Researchers explained that the malware relied on a highly resilient architecture built around several decentralized technologies. The infrastructure reportedly included:
- Solana blockchain transactions
- BitTorrent distributed networks
- Google Calendar dead-drop techniques
- Traditional VPS servers
The malware used these systems to receive commands and retrieve payloads while avoiding single points of failure. Investigators warned that removing only one communication channel would not have stopped the operation completely.
By targeting every communication method simultaneously, researchers prevented infected systems from receiving new instructions or downloading additional malware payloads.
Glassworm Targeted Developers and Software Ecosystems
Researchers said the Glassworm botnet mainly targeted software developers and development environments. The campaign focused heavily on repositories, cloud platforms, CI/CD pipelines, and software package ecosystems.
Attackers reportedly distributed malware through several methods, including:
- Malicious VSCode extensions
- Compromised npm packages
- Poisoned Python packages
- Stolen GitHub credentials
- Backdoored repositories
Investigators said the attackers compromised hundreds of GitHub repositories using stolen developer credentials. Researchers warned that attacks targeting developers create especially dangerous supply-chain risks because compromised systems can expose production environments and downstream customers.
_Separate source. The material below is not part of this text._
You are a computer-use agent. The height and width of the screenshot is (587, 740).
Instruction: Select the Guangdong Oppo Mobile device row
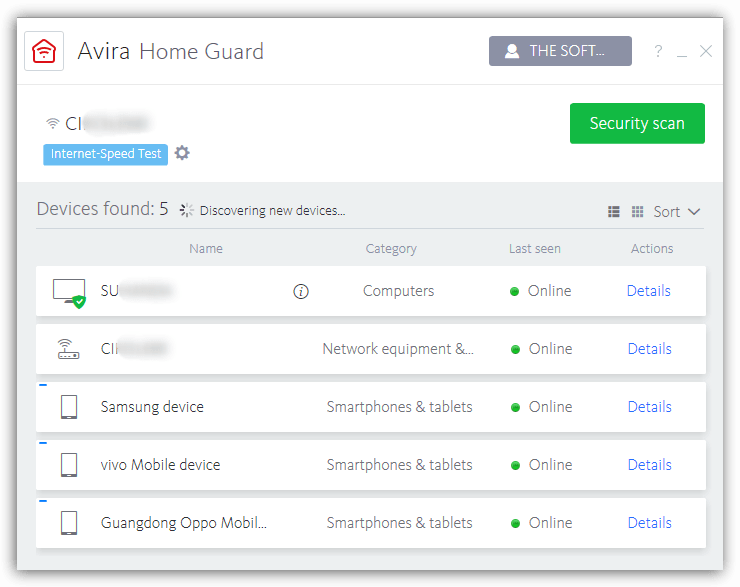pos(184,523)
The malware reportedly affected Windows, Linux, and macOS systems.
Researchers Described a Highly Resilient Infrastructure
Security researchers said Glassworm stood out because of its unusual infrastructure design. Instead of relying on traditional centralized command servers, the malware used several overlapping communication systems.
Researchers explained that the operation used Solana blockchain transactions to store encoded infrastructure information. The malware also leveraged BitTorrent peer-to-peer networks to retrieve configuration data without depending on centralized systems.
In some cases, the attackers even used Google Calendar event titles to hide encoded command-and-control details. Researchers said these techniques made the operation significantly harder to disrupt using conventional takedown methods.
The campaign demonstrates how threat actors continue adopting decentralized technologies to improve malware resilience and reduce infrastructure exposure.
Supply-Chain Threats Continue to Expand
Researchers warned that software developers remain attractive targets for cybercriminal groups. A single compromised development environment can potentially affect thousands of users through infected software updates or dependencies.
Supply-chain attacks continue growing because trusted software ecosystems create ideal opportunities for malware distribution. Security experts recommended stronger credential protections, stricter repository controls, and better monitoring of third-party packages and extensions.
Organizations should also review development environment security policies and implement stronger access management controls to reduce exposure.
Conclusion
The Glassworm botnet was disrupted after researchers coordinated a simultaneous takedown of its resilient command-and-control infrastructure. The malware operation targeted developers through supply-chain attacks involving malicious packages, compromised repositories, and infected development tools.
Researchers warned that decentralized communication systems are making modern malware campaigns harder to disrupt. The operation also highlights the growing importance of securing software development environments against advanced supply-chain threats.